* _SECCIÓN DE TEXTO_:
○ ○ ○ ○

Se suele traducir de forma inexacta por cristianos, con lo cual
se ha
evitado incluso plantear el problema de los genuinos nazarenos,
que
deben distinguirse de los cristianos. Solo en los últimos decenios, los
islamólogos han descubierto el papel relevante de la secta nazarena.
Esta
difuminación de los judíos nazarenos sugiere cuán tardía fue la época
en la que
fraguó el texto final del Corán, cuando, en aquel medio persa de la
corte de
Bagdad, ni se recordaba ya su existencia, tan determinante en el
nacimiento del
protoislam. En árabe, cristianos se dice propiamente masihi
(de
Mesías), pero, probablemente por un uso que se normalizó, se les acabó
denominando nazara (nazarenos).
Ahora bien, el hecho es que no se ha borrado
del todo el
rastro de los nazarenos, que fueron mentores del profetismo de Mahoma
(cfr. Corán
42/25,5; 70/16,103) y aliados suyos en las primeras batallas (cfr.
Corán
113/9,100) que pretendían abrir camino hacia la conquista de Jerusalén.
De ahí
que sea preciso dilucidar cuáles son las menciones que se refieren
efectivamente a los cristianos y cuáles conservan una alusión no
borrada del
todo a los judíos nazarenos. Puede consultarse «Clave de lectura del
Corán. Los
nazarenos, los asociadores, los judíos, la gente del libro, los kufar
y
los musulmanes»:
El
término nazareno aparece
ya en el Nuevo testamento (Mateo 2,23 y Hechos 2,22), y la voz cristiano
surgió por primera vez en Antioquía de Siria (Hechos 11,26). De las
veces en
que el Corán emplea el calificativo «nazarenos», ¿cuándo se debe
traducir
correctamente por «cristianos» y cuándo por «nazarenos»? Sami Aldeeb,
en su
Corán en francés, optó por dejar siempre la traducción literal,
nazarenos,
advirtiendo de la confusión y, en algún caso, de la interpolación
existente (en
Corán 87/2,62).

○ ○ ○ ○

* _INSTRUCCIÓN_: Según el texto sobre los nazarenos en el Corán, ¿qué palabra árabe designa propiamente a los cristianos? No hace falta consultar el listado.

Filas del conjunto de datos:
○ ○ ○ ○

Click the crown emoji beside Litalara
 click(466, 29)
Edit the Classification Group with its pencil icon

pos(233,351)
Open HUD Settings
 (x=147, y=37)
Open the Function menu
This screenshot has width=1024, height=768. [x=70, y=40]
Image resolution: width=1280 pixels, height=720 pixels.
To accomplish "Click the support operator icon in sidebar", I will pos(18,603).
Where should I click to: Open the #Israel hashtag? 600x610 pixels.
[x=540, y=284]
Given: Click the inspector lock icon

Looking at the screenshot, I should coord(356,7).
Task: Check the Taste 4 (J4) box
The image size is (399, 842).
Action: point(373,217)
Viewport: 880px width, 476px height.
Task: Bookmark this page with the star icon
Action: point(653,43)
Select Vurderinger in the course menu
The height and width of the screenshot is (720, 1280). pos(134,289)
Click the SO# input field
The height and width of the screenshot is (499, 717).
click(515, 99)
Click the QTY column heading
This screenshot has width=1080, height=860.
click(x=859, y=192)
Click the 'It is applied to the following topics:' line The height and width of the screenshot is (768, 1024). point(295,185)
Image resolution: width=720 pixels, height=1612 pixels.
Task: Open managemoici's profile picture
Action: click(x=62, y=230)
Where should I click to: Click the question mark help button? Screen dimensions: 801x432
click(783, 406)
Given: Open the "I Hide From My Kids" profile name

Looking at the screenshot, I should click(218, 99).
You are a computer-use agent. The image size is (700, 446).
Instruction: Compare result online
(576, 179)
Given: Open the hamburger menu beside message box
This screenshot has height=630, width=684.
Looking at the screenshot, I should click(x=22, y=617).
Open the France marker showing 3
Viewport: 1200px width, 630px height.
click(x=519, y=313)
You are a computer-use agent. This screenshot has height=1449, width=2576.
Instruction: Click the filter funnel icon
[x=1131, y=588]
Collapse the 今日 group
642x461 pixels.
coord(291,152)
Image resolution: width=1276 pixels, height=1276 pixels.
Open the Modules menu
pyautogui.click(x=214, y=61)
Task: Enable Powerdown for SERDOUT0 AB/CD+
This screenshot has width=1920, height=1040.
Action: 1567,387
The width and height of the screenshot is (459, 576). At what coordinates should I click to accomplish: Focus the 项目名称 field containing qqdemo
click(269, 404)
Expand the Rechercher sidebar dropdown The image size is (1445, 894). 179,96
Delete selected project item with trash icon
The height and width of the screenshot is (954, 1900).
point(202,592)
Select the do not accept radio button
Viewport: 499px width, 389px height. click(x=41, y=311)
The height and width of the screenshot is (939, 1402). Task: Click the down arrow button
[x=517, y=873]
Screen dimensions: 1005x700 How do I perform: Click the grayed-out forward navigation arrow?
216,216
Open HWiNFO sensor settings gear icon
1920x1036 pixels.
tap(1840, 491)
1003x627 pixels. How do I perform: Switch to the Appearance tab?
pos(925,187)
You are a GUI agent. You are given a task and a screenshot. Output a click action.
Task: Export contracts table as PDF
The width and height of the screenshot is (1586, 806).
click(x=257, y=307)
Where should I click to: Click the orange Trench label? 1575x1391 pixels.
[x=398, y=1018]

○ ○ ○ ○

* _RESULTADO_: Masihi, término que procede de Mesías.